Last time I suggested that leaders might want to make a regular practice of cultivating attentive action to their mind-body machine in order increase their capacity to notice what their bodies are telling them and to take more effective action related to that noticing. Good enough reason, it seems. But if attending to that machine could help us reduce the debilitating effects of chronic stress, now that would be a huge bonus. We know that when our bodies and our brains are compromised by chronic stress, our ability to make good decisions, to engage productively with others, and possibly even to a live a long and healthy life is diminished. So why aren’t we paying more attention? The reasons are surely complex, and simple knowledge is probably only a small part of the solution—but let’s start there anyway.
Here’s the short version of how chronic stress reduces our resilience, making us ever more fragile. Robert Sapolsky, a professor of Biology at the Stanford University School of Medicine, explained in a March 2007 Stanford Report, that primates (and especially humans) suffer far more than any other animal from stress-related conditions, more or less because we have too much time on our hands, but our bodies still think we’re living every moment as if our lives depended on it.

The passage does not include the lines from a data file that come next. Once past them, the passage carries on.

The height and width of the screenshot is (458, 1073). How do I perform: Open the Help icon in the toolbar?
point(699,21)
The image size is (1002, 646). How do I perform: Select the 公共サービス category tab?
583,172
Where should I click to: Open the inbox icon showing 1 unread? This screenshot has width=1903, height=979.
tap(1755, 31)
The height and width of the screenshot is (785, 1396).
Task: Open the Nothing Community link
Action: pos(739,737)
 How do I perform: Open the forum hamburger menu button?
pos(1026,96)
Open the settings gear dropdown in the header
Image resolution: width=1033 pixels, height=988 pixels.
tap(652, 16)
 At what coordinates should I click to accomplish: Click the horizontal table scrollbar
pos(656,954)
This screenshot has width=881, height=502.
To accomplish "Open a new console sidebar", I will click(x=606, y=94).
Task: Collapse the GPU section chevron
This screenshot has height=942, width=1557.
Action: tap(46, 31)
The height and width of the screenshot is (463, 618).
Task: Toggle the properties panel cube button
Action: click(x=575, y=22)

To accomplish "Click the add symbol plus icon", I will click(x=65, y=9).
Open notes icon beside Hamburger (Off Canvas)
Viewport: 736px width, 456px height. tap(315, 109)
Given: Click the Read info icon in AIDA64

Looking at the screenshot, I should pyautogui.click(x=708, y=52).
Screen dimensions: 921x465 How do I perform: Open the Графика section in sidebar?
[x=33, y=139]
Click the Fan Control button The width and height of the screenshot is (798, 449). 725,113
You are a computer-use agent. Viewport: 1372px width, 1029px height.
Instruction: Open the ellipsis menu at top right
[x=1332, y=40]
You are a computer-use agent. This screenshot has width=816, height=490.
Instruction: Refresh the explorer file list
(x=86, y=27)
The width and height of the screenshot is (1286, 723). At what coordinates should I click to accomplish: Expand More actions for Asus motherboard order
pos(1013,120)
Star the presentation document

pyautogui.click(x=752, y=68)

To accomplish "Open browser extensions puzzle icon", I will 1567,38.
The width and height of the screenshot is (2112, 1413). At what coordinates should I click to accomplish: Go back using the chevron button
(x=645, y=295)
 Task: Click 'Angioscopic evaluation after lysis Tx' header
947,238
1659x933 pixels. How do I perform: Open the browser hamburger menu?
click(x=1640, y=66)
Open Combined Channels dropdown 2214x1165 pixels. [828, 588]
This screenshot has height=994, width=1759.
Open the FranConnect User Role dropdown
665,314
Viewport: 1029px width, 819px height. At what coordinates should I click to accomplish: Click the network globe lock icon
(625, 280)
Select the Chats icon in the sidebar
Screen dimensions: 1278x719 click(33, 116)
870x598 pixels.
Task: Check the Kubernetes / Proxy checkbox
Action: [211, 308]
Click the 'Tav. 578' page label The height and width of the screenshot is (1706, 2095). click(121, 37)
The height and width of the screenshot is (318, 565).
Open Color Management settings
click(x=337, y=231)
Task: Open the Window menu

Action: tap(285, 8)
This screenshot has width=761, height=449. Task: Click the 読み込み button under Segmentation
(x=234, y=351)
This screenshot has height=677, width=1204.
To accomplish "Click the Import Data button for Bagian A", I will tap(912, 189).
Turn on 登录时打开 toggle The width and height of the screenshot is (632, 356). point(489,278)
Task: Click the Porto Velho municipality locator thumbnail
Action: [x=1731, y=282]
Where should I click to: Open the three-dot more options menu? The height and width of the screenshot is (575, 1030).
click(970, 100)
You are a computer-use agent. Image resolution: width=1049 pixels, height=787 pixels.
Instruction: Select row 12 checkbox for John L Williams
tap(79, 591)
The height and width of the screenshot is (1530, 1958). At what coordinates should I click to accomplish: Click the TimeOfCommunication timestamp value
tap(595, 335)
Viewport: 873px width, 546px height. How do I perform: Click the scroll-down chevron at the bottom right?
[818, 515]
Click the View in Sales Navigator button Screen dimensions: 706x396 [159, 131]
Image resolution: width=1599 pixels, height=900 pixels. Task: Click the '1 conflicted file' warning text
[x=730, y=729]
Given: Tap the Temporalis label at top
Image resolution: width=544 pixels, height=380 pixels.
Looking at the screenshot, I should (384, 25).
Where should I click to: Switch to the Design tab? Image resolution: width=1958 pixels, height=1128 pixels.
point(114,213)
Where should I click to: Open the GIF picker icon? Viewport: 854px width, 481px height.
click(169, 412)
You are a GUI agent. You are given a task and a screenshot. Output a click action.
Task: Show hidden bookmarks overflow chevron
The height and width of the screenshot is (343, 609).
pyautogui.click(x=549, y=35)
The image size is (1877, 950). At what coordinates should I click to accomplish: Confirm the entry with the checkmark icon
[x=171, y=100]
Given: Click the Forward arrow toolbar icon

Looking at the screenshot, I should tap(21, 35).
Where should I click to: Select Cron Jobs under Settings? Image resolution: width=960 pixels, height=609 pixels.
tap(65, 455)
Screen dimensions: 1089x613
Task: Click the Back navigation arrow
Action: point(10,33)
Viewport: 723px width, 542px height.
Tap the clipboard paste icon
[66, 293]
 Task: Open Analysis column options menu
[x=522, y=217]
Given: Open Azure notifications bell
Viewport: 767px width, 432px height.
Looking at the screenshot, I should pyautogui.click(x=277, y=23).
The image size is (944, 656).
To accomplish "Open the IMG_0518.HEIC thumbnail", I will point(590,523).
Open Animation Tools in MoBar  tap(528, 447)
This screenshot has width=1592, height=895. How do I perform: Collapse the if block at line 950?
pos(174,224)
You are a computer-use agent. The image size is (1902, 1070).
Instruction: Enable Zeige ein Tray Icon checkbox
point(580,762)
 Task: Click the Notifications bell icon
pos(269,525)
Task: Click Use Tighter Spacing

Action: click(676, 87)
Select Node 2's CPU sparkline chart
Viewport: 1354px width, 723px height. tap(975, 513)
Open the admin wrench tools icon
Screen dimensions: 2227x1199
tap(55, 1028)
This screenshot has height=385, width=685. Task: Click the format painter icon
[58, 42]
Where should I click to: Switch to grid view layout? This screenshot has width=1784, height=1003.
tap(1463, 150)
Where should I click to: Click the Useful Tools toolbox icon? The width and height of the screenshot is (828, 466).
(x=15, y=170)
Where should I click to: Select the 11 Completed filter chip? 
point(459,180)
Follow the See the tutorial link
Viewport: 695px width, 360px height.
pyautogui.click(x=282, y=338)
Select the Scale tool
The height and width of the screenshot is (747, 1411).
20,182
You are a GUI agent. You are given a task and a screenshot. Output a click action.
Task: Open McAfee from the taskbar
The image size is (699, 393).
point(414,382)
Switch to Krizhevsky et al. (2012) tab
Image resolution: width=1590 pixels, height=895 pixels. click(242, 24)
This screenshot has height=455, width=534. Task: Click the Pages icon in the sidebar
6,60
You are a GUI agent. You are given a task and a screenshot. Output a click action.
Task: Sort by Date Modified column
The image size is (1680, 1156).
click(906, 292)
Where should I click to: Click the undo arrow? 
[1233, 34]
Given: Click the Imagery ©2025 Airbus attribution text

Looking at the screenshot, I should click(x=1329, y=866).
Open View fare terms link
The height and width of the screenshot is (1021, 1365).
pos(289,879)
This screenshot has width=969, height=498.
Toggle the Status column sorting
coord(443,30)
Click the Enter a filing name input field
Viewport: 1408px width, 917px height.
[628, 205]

“In the short term, stress hormones are “brilliantly adapted” to help you survive an unexpected threat. You mobilize energy in your thigh muscles, you increase your blood pressure and you turn off everything that’s not essential to surviving, such as digestion, growth and reproduction…you think more clearly, and certain aspects of learning and memory are enhanced. All of that is spectacularly adapted if you’re dealing with an acute physical stressor….but non-life-threatening stressors, such as constantly worrying about money or pleasing your boss, also trigger the release of adrenaline and other stress hormones, which, over time, can have devastating consequences to your health…if you turn on the stress response chronically for purely psychological reasons, you increase your risk of adult onset diabetes and high blood pressure. If you’re chronically shutting down the digestive system, there’s a bunch of gastrointestinal disorders you’re more at risk for as well.”
He goes on to say
…many of the qualities that make us human [empathy, social support, deep connection] also can induce stress, he noted. “We can be pained or empathetic about somebody in Darfur,” he said. “We can be pained by some movie character that something terrible happens to that doesn’t even exist. We could be made to feel inadequate by seeing Bill Gates on the news at night, and we’ve never even been in the same village as him or seen our goats next to his. So the realm of space and time that we can extend our emotions means that there are a whole lot more abstract things that can make us feel stressed.”
So what do we do?
John Coates talks quite a lot about what he calls “toughening,” how we humans, generally not in imminent physical danger, can increase our resilience to the physiological and emotional impact of stress. Basically, he says we need to intentionally and regularly put ourselves under stress and then allow for just as intentional and regular recovery. It’s the stress/recovery cycle that creates resilience, he says. Pushing to the limit, then backing off. Exposing ourselves to temperatures outside our narrow comfort zone (he says that our current climate controlled lives contribute to our lack of toughness). Unpredictability leading to surprises (but not too much and not for too long). All of these toughen us. Dr. Nick Hall, author of the book The Stress Challenge, says basically the same thing—that it’s not stress itself that’s harmful, it’s too little recovery. Stress management skills are paradoxical, to get stronger, you have to be challenged. Putting forth mental, physical, emotional and spiritual energy requires a replenishing of that same mental, physical, emotional and spiritual energy regularly and consistently. I believe Nassim Taleb might say that humans’ modern habit of generally avoiding physical stress and then not noticing that we’re under a low-grade but consistent form of psychological and emotional stress makes us fragile—cultivating attentive action to our mind-body machine by engaging in deliberate practices that alternately stress and calm us, might make us “tougher,” or, anti-fragile.
What stress/recovery practices are you engaging in right now to improve your resilience, make you tougher, or potentially even encourage your mind-body system to take on more anti-fragile properties?